*Selected extract*.
** BEGIN **

They are expensive and over the age of 10 you have to pay 10% plus the excess. 

I have claimed on both polices for the last 3 years and basically I am getting my money back in claims so for our situation it is worth it.

It is something to bear in mind.

Regards

Lorna


----------



## Rosbotham (May 4, 2008)

Bit surprised Tesco wasn't on your list. Martin Lewis' guide is useful as well.

Paul


----------



## patp (Apr 30, 2007)

A friend of mine has just done a huge amount of research on this subject. She plumped for Petplan because when she read all the small print they seemed the most ethical when it came to claiming.

Having worked in a vet's I agree that they are the most reliable at paying out. At the end of the day you pay for peace of mind and if they are going to load the premiums and argue every point you may as well not bother.

My dog is too old now for Pet Plan to take her so I have the cheapest one that would accept her and that is Asda. Haven't tried to claim yet though!


----------



## neilanddot (Apr 4, 2008)

Ana thanks very much for your research. I and a lot of other people on the forum rely on people like you with organized minds to produce comparisons like these. I couldn't even attempt it. 
Neil


----------



## carolgavin (May 9, 2005)

Hi there and wow you have gone to some trouble to get the comparison but really thats the only way to do it. 
One thing about the policies is they rarely compare like with like. You need to make sure you have a proper whole life policy not a per condition one. 
To that end only the argos Platinum cover is whole life. A very useful thread (in case you haven't seen it before) is this one http://forums.moneysavingexpert.com/showthread.html?t=108056&page=114

The link takes you to the last page as they are the most current comparisons. I went with NFU for Floyd a curly coated retriever.

** END **

*Exercise requirements*.
[1] Reproduce the lines of the records starting at the line that contains "Image resolution: width=1568" and ending at the line that contains "will pyautogui.click(x=378, y=292).", with both of those lines included.
[2] Write the next part of the pet insurance thread, picking up after its final post.
The pet insurance thread and the records that follow it are unrelated.

*Exercise input*.
** BEGIN **

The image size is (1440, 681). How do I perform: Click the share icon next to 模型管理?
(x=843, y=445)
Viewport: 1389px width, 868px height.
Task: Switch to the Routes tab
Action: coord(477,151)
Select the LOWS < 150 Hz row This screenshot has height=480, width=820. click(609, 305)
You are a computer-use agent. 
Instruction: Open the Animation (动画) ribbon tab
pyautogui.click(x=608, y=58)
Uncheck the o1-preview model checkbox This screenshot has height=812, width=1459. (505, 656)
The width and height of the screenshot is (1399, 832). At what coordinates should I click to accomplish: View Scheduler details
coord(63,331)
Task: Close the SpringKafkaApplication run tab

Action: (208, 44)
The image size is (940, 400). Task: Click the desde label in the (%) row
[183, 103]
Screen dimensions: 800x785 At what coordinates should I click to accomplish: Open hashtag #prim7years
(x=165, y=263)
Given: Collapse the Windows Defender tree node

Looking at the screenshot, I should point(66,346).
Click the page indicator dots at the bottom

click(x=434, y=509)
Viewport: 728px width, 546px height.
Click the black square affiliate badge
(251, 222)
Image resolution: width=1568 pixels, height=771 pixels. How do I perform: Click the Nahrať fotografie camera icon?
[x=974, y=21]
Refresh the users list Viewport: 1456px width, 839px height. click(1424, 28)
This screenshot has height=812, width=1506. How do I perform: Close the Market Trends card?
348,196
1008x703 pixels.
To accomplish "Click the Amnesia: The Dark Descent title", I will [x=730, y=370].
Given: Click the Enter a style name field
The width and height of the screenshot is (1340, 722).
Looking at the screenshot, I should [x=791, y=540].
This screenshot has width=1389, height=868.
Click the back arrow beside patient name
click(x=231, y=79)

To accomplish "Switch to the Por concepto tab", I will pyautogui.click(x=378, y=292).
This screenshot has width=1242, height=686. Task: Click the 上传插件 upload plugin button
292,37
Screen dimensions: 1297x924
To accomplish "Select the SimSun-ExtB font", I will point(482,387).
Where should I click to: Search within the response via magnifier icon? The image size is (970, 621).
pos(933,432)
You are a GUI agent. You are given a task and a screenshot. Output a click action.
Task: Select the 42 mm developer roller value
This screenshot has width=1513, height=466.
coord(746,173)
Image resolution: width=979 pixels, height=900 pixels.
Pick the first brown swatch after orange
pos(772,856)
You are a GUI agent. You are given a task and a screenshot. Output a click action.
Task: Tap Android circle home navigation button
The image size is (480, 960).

** END **

*Answer list*.
[1]
Image resolution: width=1568 pixels, height=771 pixels. How do I perform: Click the Nahrať fotografie camera icon?
[x=974, y=21]
Refresh the users list Viewport: 1456px width, 839px height. click(1424, 28)
This screenshot has height=812, width=1506. How do I perform: Close the Market Trends card?
348,196
1008x703 pixels.
To accomplish "Click the Amnesia: The Dark Descent title", I will [x=730, y=370].
Given: Click the Enter a style name field
The width and height of the screenshot is (1340, 722).
Looking at the screenshot, I should [x=791, y=540].
This screenshot has width=1389, height=868.
Click the back arrow beside patient name
click(x=231, y=79)

To accomplish "Switch to the Por concepto tab", I will pyautogui.click(x=378, y=292).

[2]
----------



## Technophobe (Jul 31, 2007)

anallew said:


> Petplan is scarily expensive.


Yes Ana, Petplan is pricey but in the words of the old expression, "you get what you pay for". We have both our dogs on Petplan budget lifetime - we pay monthly - costs about £43 for the two but they guarantee to cover them for the rest of their life - watch out for those insurers who suddenly decide your dog is over 8 or 9 and therefore too high a risk to cover.

Our older dog has recently had some seizures and our bill is £300 and climbing. The vet asked who we were with and we said Petplan - to which she replied "good choice, they are the best, you won't have any problems with them".

Jon


----------



## tokkalosh (May 25, 2006)

If you intend travelling abroad check how long in each year you will be covered for. I noticed this varied quite a lot. I went with Asda Superior as it covers you abroad for 12 months per year.

When I claimed for Misty I was with M&S - hadn't even paid the first premium when whe ripped her leg open - they paid up no problem.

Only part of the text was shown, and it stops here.